Closed cyh-github closed 6 years ago

cyh-github commented 6 years ago

Hi,I'm confused that the video-level recognition result is just one label for an untrimmed video or more?Because I find that there are videos with more than one labels in the test data in THUMOS14.Then the result of the untrimmednet will recognize such videos with how many labels? And how to implement?

cyh-github commented 6 years ago

Another question,I have seen that your answer about the multi-labes for traning.You said that you repeat input the videos with different labels,but I find some thing do not match. In your anet_1.2_untrimmed_train_rgb_list.txt files: /media/data1/lmwang/data/anet_1.2_train_rgb_img_256_340/FWPJWq-uhUw/ 2944 38 /media/data1/lmwang/data/anet_1.2_train_rgb_img_256_340/FWPJWq-uhUw/ 2944 38 /media/data1/lmwang/data/anet_1.2_train_rgb_img_256_340/FWPJWq-uhUw/ 2944 38 it's form is ( video frame path, video frame number, and video groundtruth class).why do these has same groundtruth class for train?

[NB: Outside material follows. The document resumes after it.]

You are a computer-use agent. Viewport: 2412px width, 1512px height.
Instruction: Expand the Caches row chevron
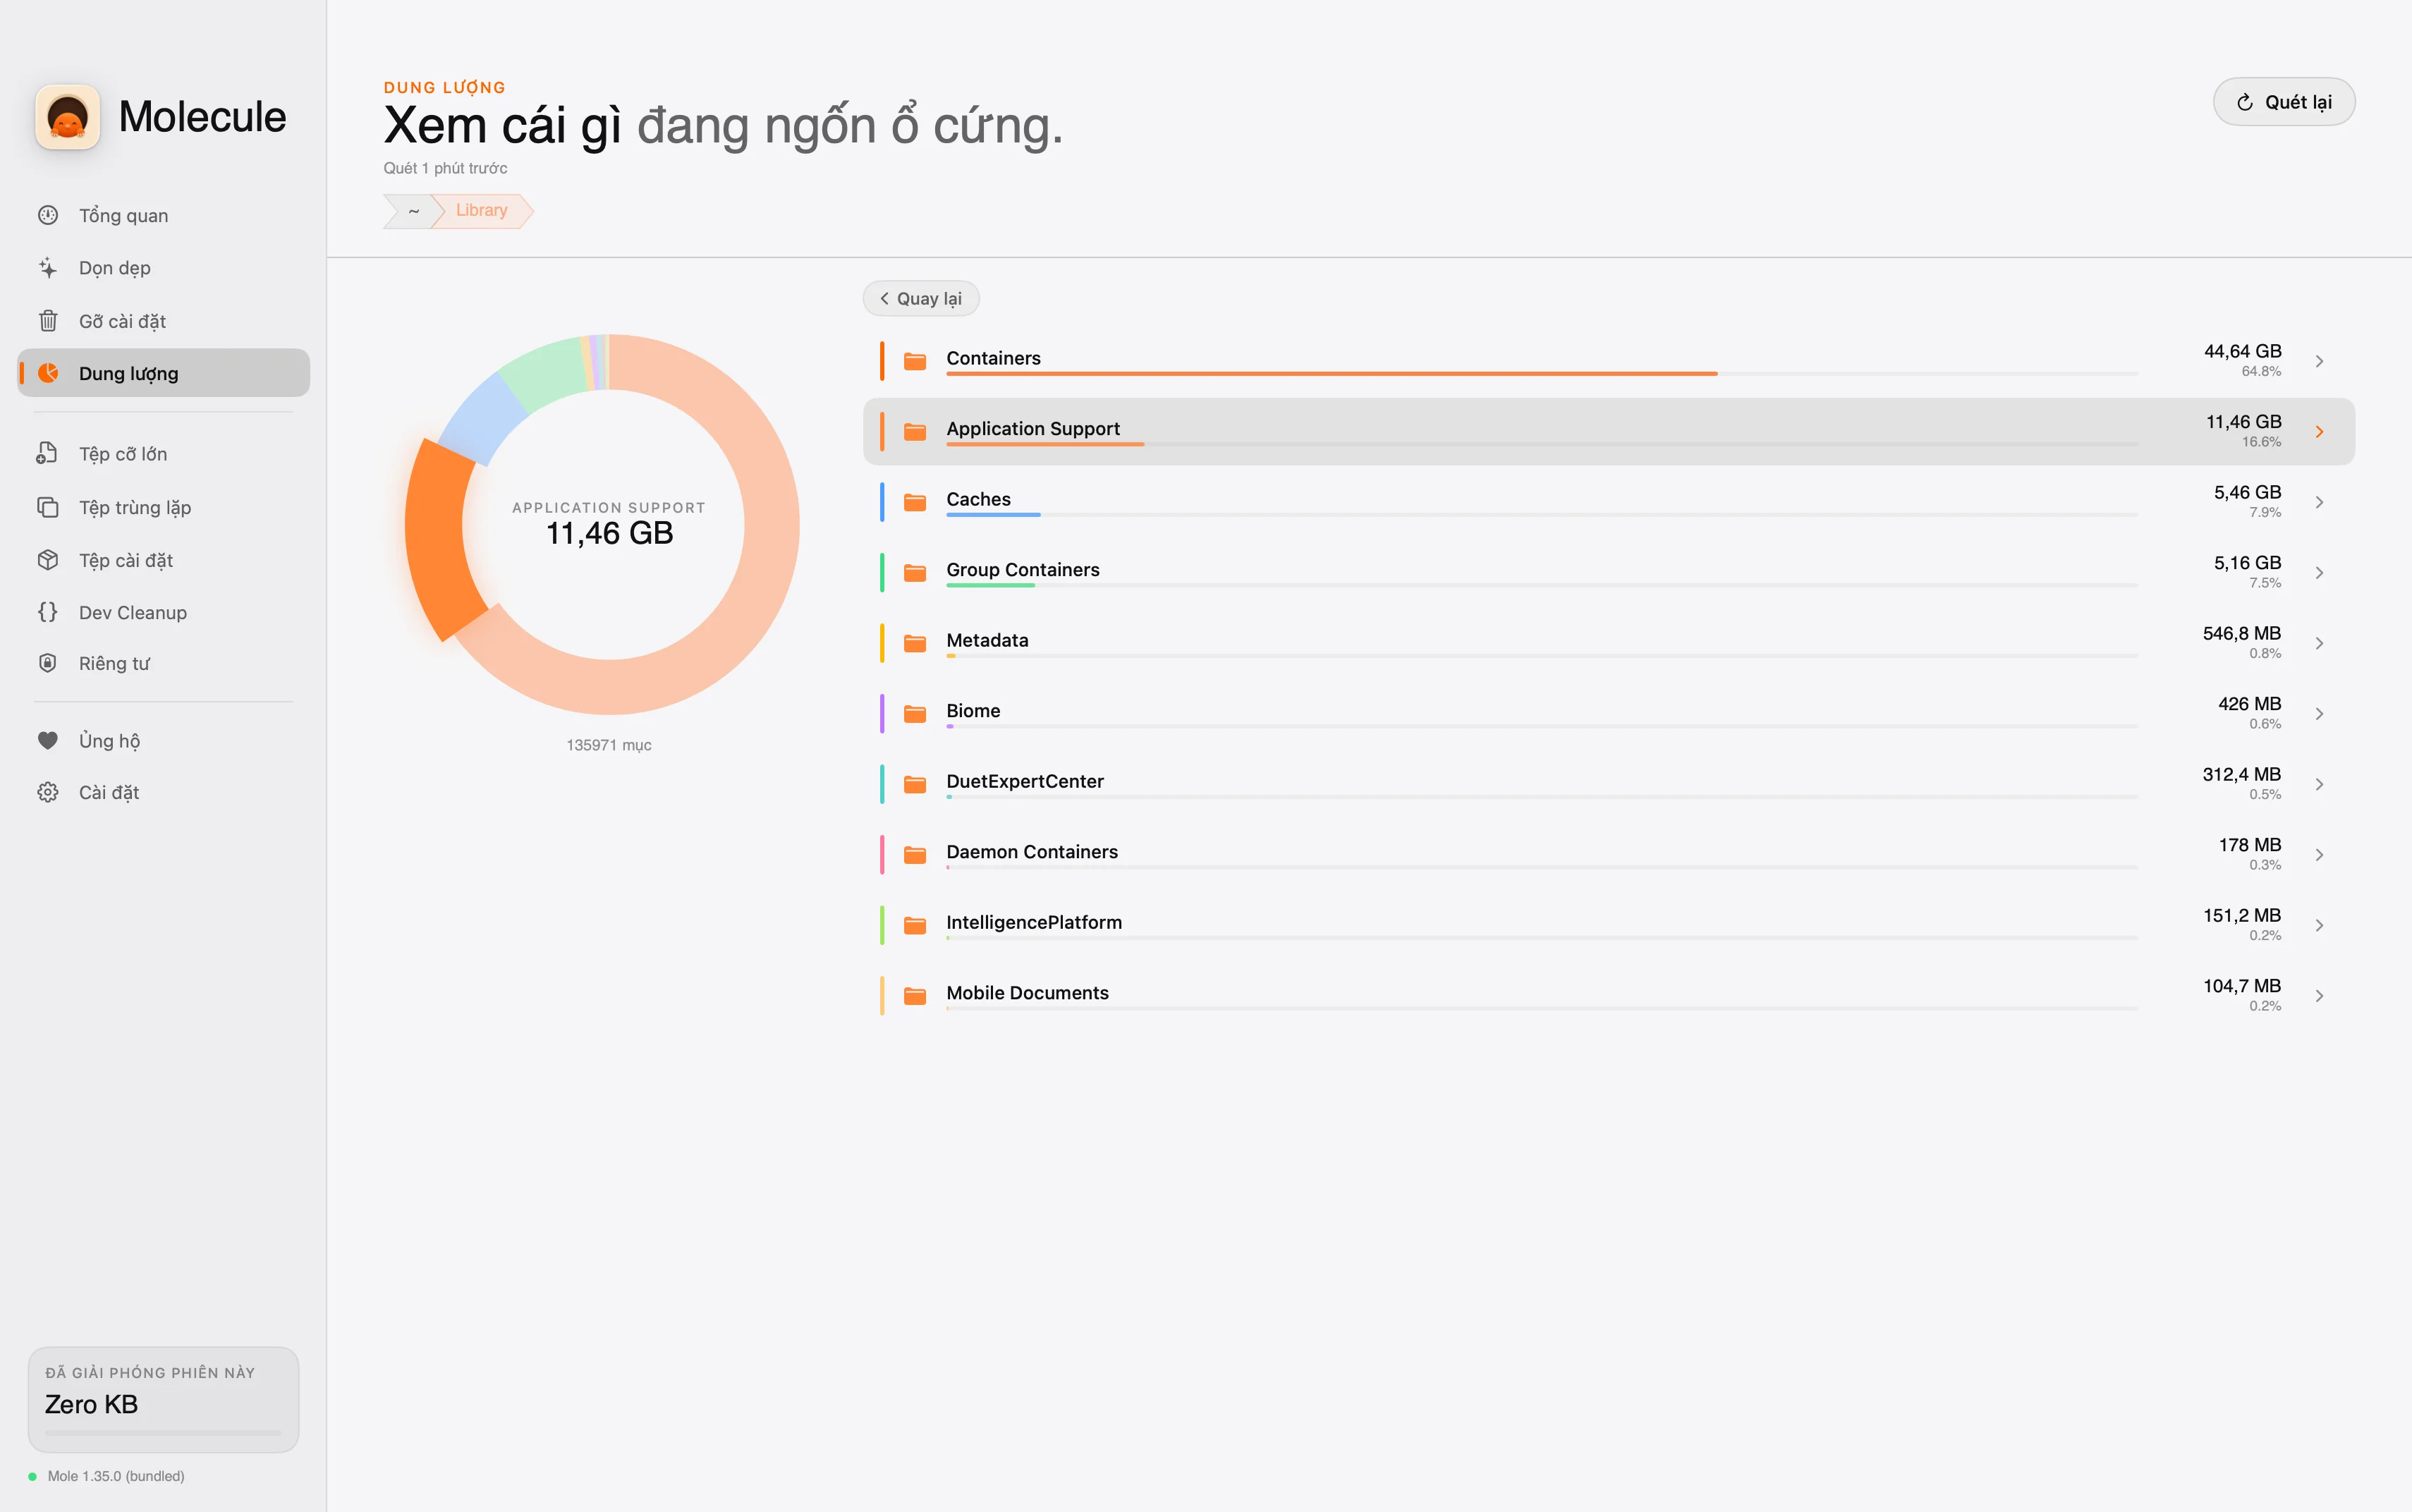click(x=2319, y=502)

wanglimin commented 6 years ago

Each video may have multiple action instances. Thus, in our train_list.txt, each row corresponds to an action instance. If there are multiple instances, there will be multiple entries (rows) in the file list, just as shown in above example.

cyh-github commented 6 years ago

I know that you train the video have multiple action instances just with one label,and each time with different labels(groudtruth). But the list show that it only repeats with the same label three times.

wanglimin commented 6 years ago

This means this video has multiple action instances of the same label. Please see the ActivityNet dataset for more details.

cyh-github commented 6 years ago

Ok,thank you.The last question,if there a detail guidance or scripts for training?

wanglimin commented 6 years ago

Please see the folder of scripts.

cyh-github commented 6 years ago

Thank you very much for your patiently reply.